--- RECORDS ---

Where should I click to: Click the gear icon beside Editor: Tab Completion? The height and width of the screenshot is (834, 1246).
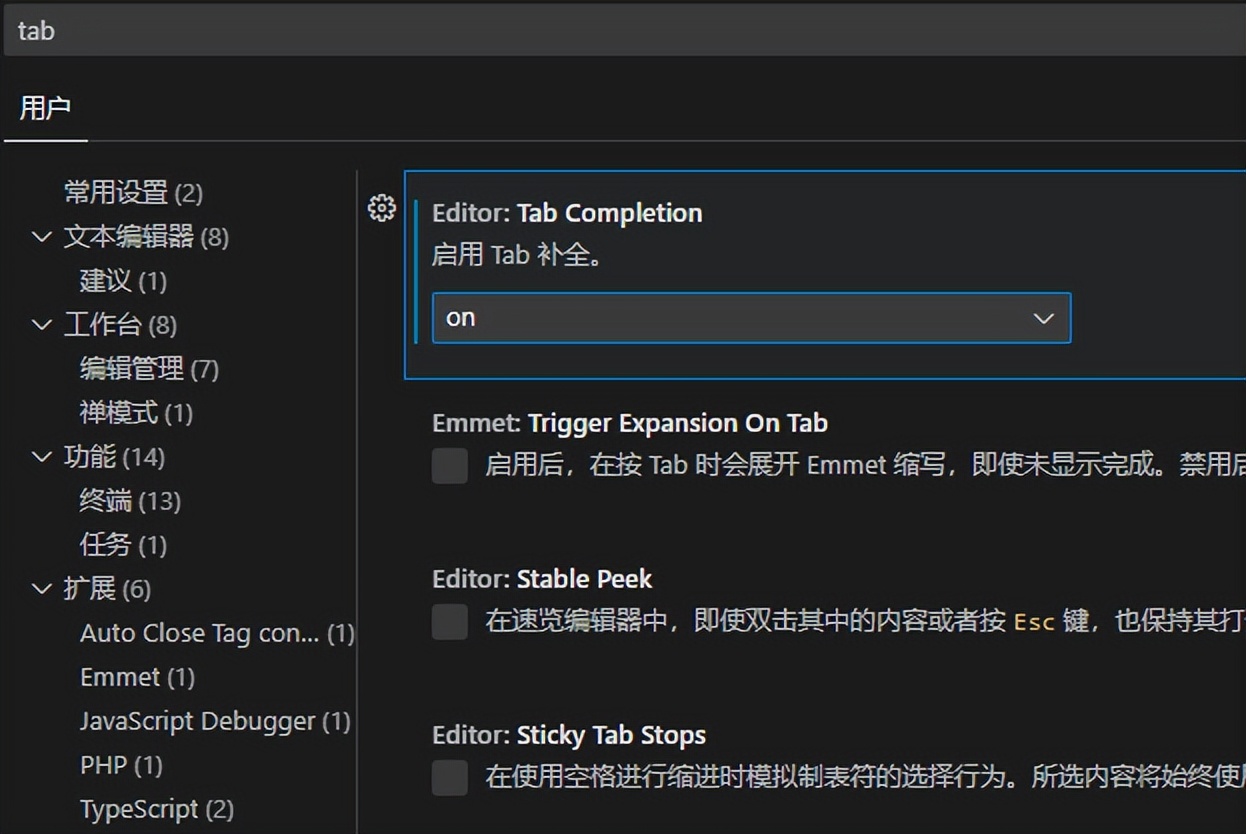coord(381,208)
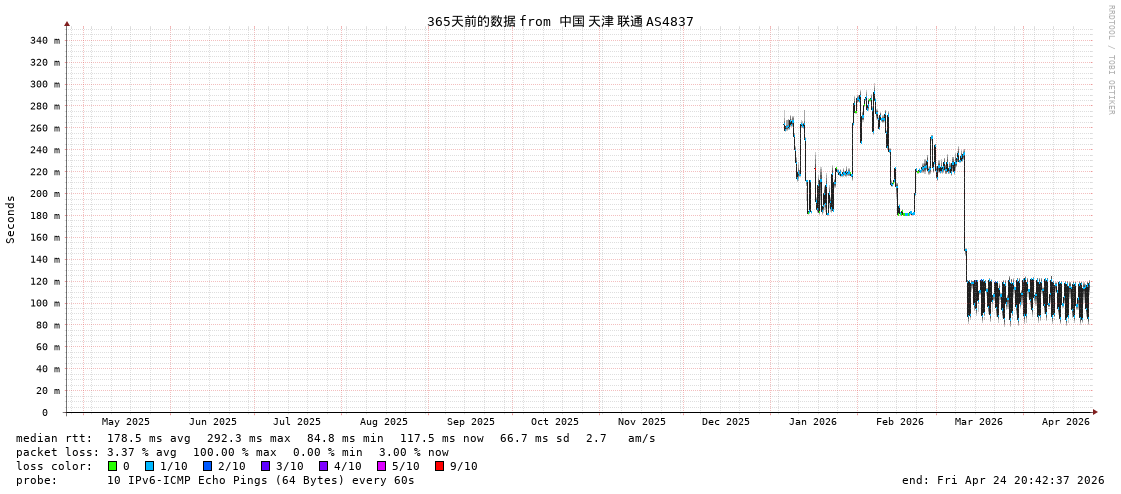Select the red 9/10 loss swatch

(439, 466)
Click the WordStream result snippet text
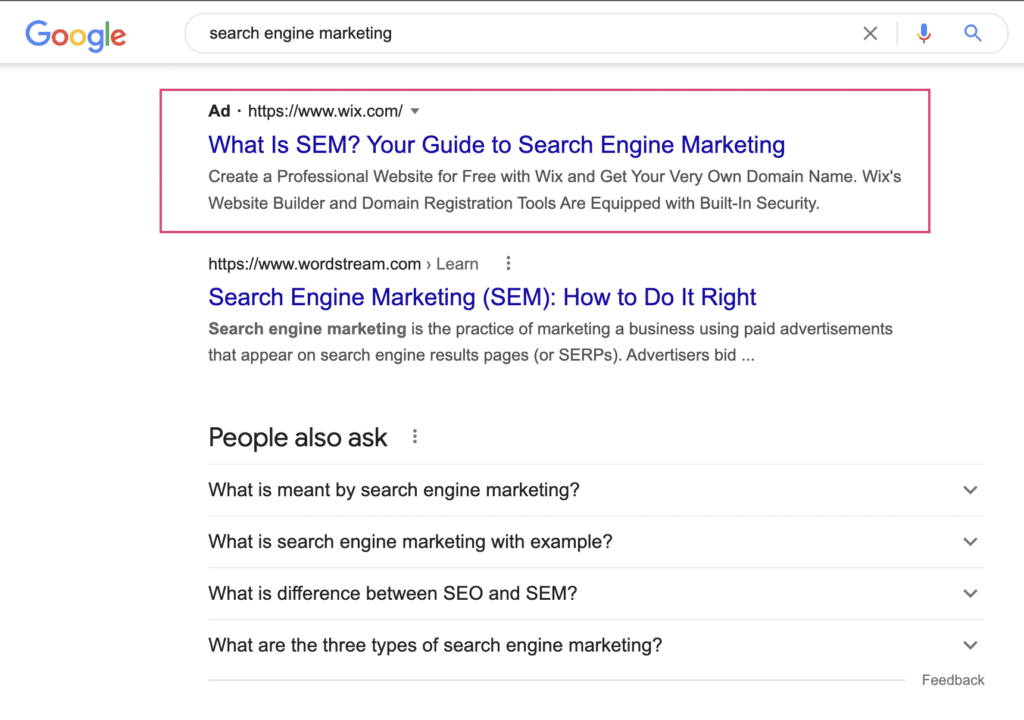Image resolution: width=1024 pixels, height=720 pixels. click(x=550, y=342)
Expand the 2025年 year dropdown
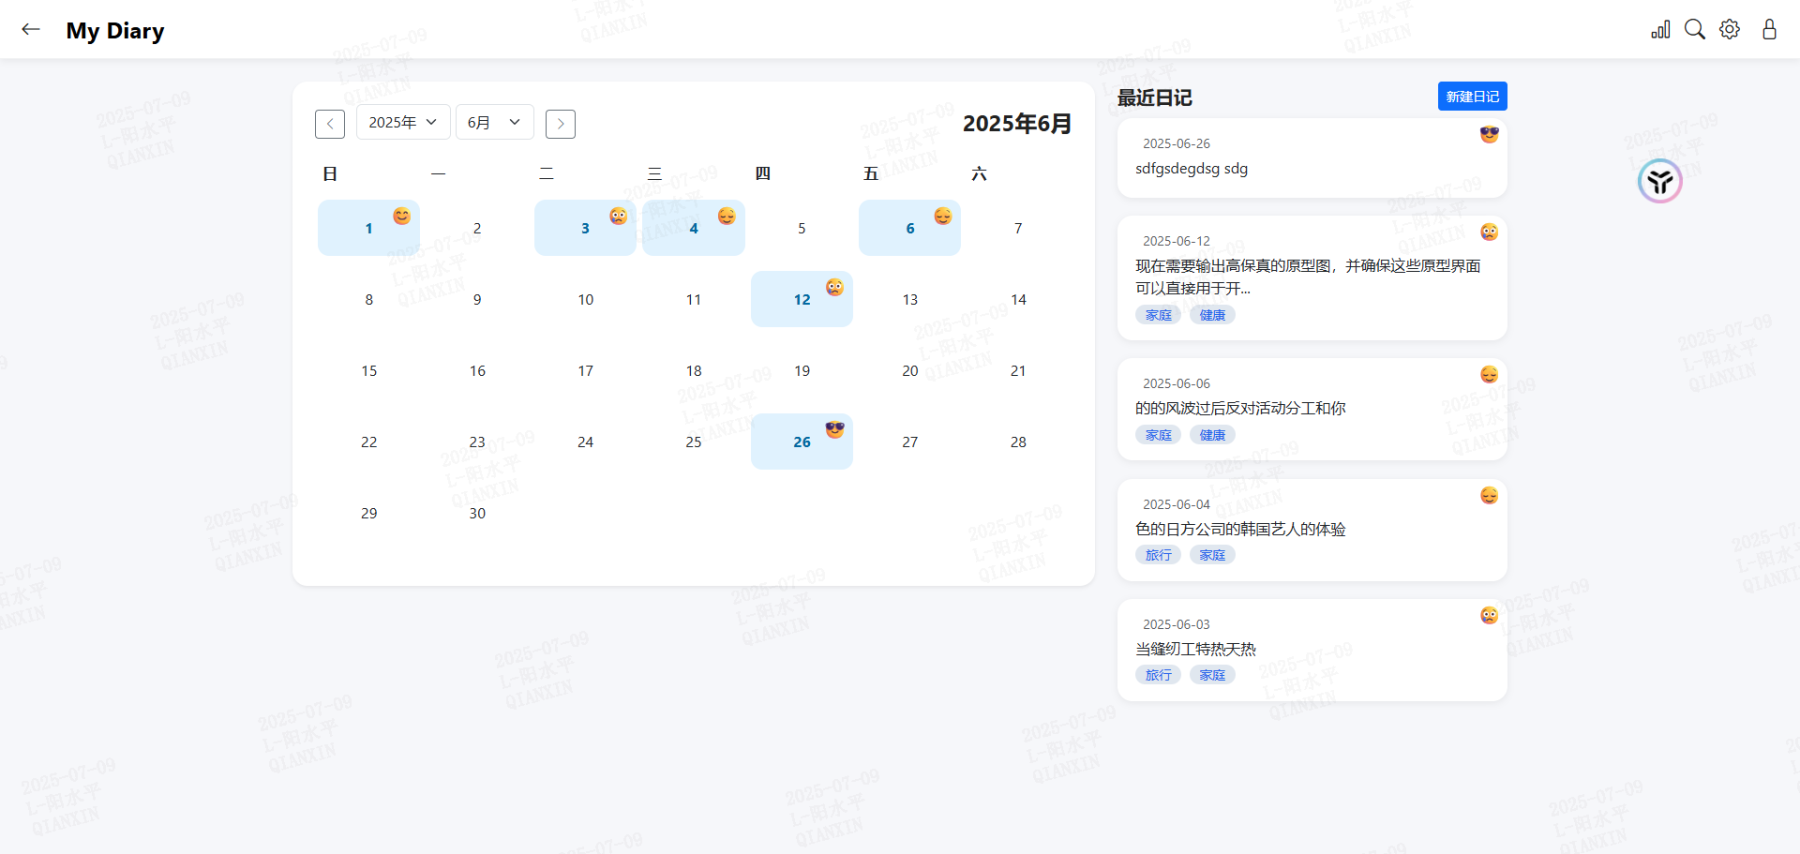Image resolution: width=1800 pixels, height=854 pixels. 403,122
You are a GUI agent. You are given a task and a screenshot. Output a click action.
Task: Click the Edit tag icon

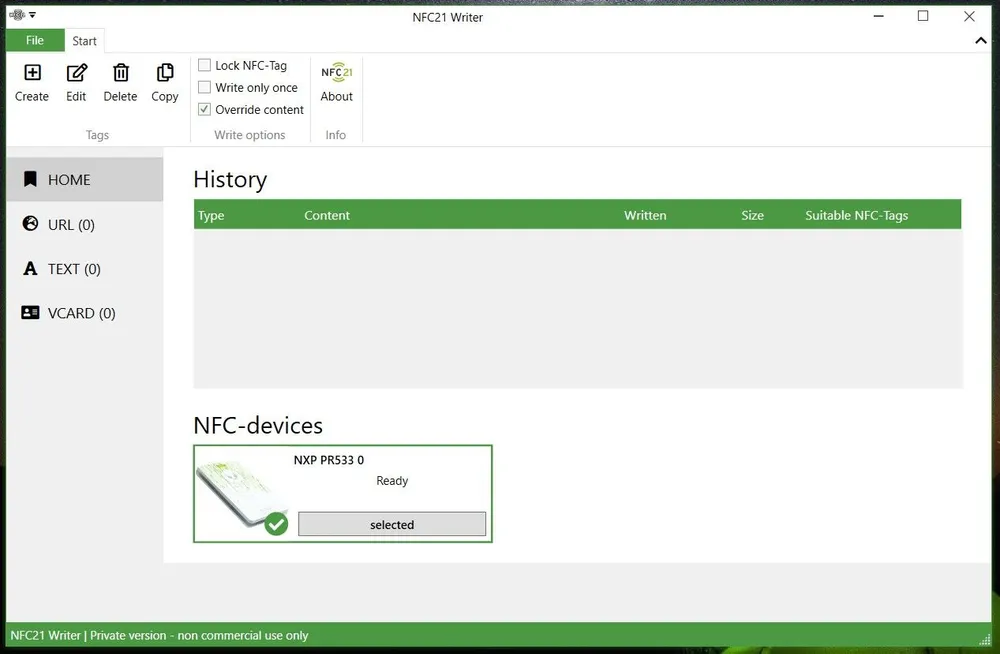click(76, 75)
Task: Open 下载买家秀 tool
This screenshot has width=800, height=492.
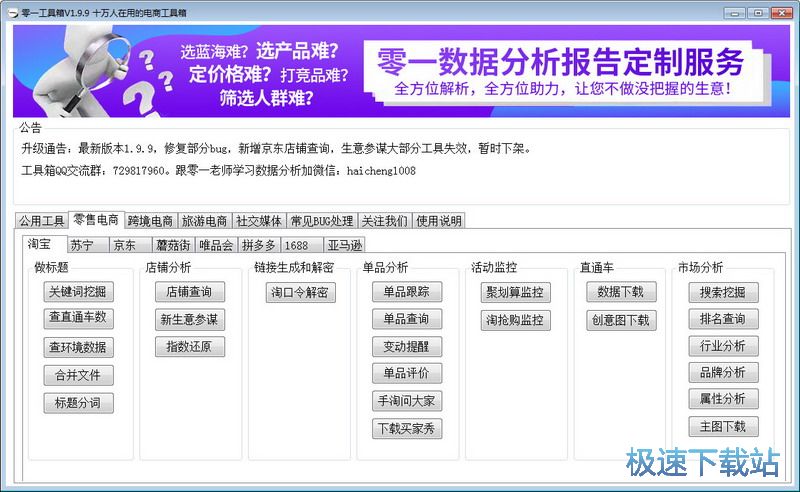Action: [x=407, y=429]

---

• _ABOUT THIS EXERCISE_
In your copy of the records above, include every line exactly but no pictures.

• _ANSWER SECTION_
Where should I click to: Click the gear icon beside Editor: Tab Completion? The height and width of the screenshot is (834, 1246).
coord(381,208)
Select the red 9/10 loss swatch

(439, 466)
Click the WordStream result snippet text
Image resolution: width=1024 pixels, height=720 pixels. click(x=550, y=342)
Expand the 2025年 year dropdown
Image resolution: width=1800 pixels, height=854 pixels. 403,122
You are a GUI agent. You are given a task and a screenshot. Output a click action.
Task: Click the Edit tag icon

click(76, 75)
Task: Open 下载买家秀 tool
This screenshot has width=800, height=492.
Action: [x=407, y=429]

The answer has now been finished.